Pictures stay out of the copy. Repeat exactly the lines from the first entry below through the line that contains "Task: Switch to the Tariff & CL tab", and nothing beyond.

── Data shown ──

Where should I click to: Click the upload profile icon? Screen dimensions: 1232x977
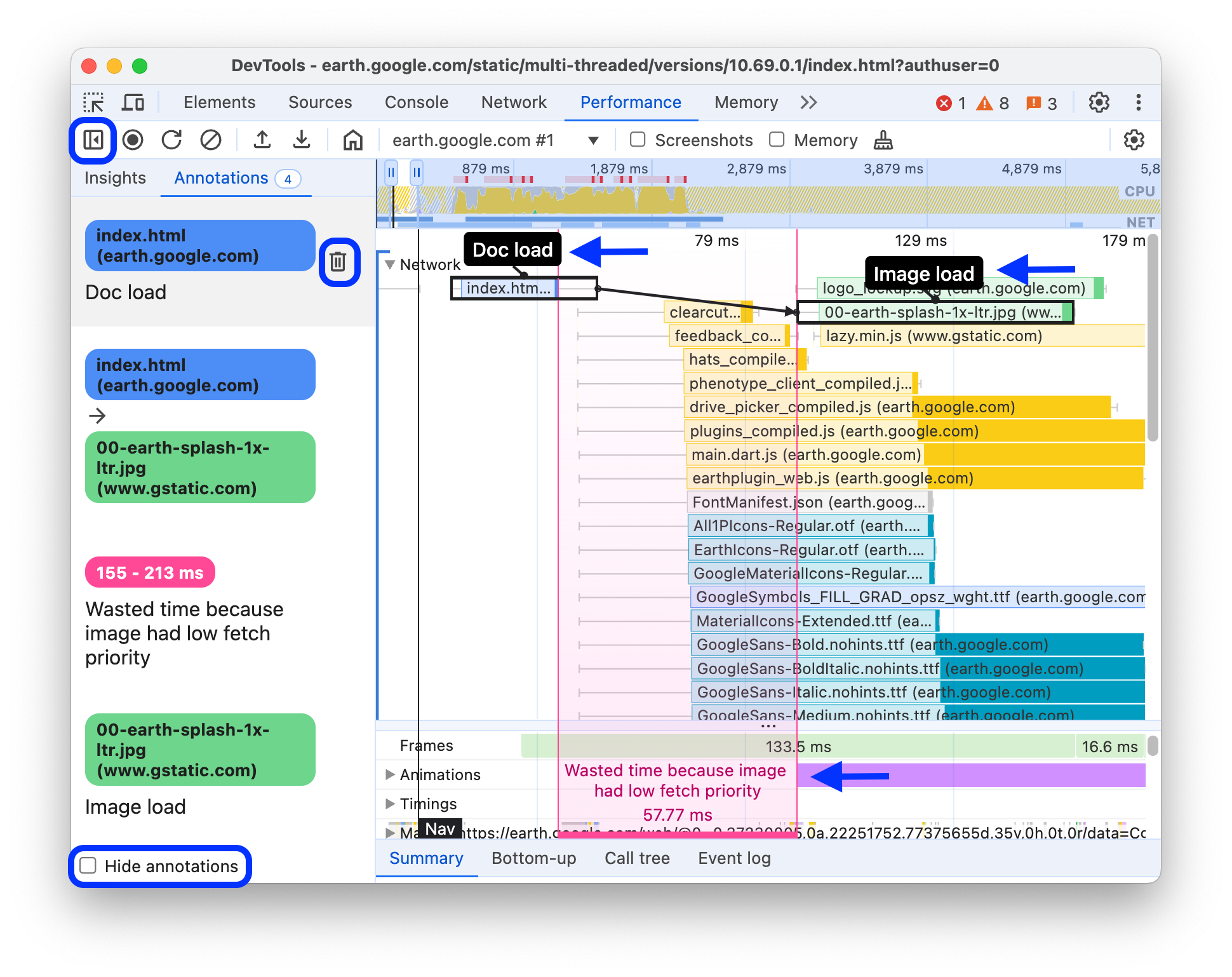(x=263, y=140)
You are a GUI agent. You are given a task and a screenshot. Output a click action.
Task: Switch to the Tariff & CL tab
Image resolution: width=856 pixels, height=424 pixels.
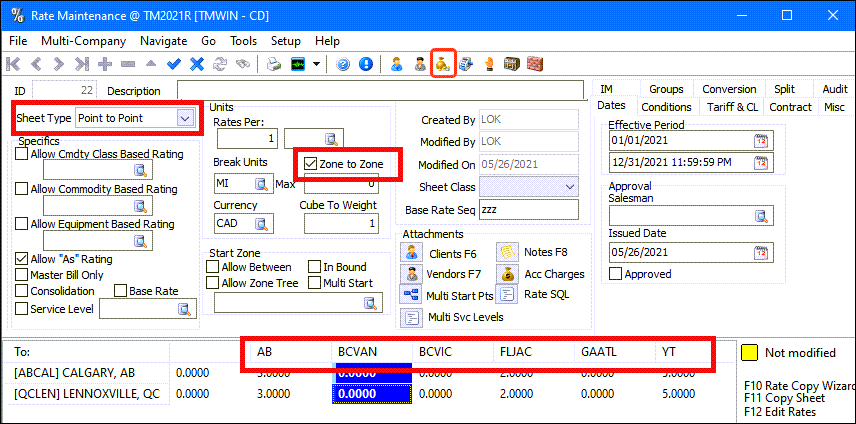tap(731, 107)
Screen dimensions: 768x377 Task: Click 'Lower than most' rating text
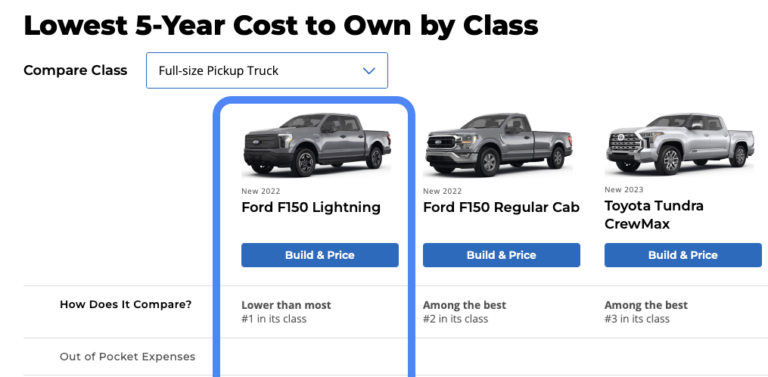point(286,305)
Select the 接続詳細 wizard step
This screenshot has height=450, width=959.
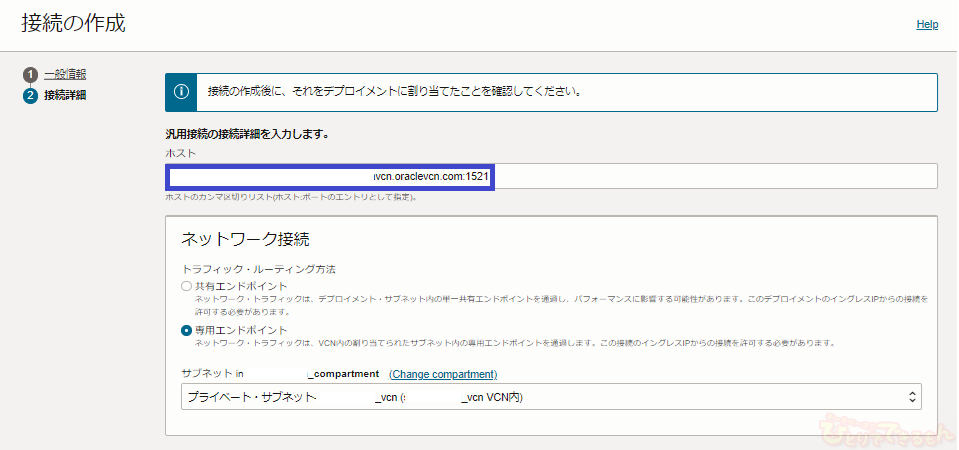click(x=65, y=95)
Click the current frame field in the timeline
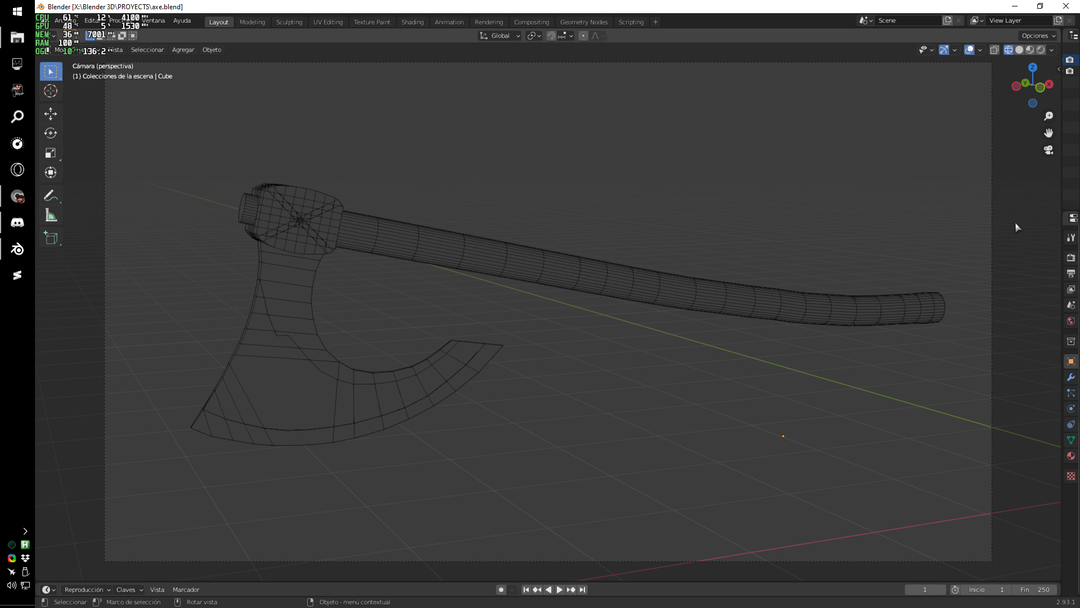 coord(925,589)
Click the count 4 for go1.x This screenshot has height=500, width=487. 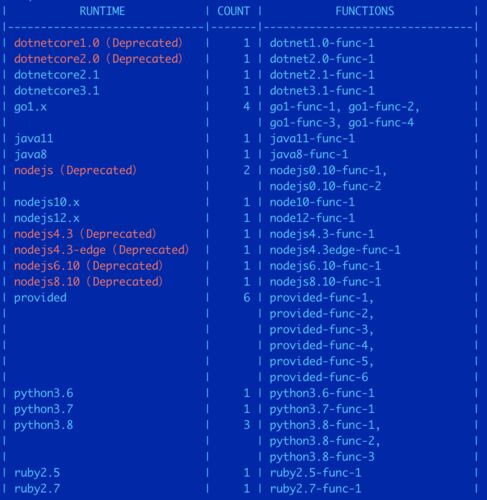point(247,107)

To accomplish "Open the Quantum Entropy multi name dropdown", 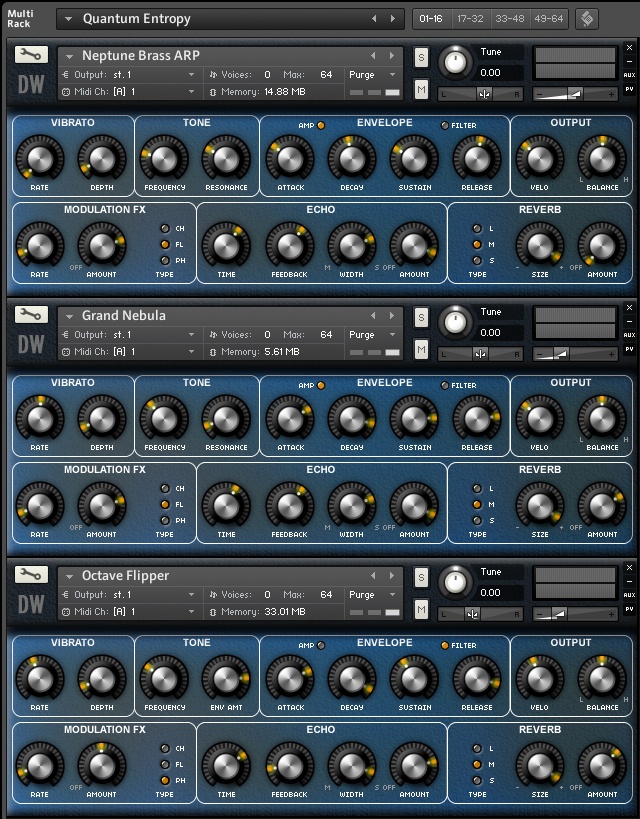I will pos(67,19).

───

Written response
Where should I click to: Click the upload profile icon? Screen dimensions: 1232x977
(x=263, y=140)
You are a GUI agent. You are given a task and a screenshot. Output a click action.
Task: Switch to the Tariff & CL tab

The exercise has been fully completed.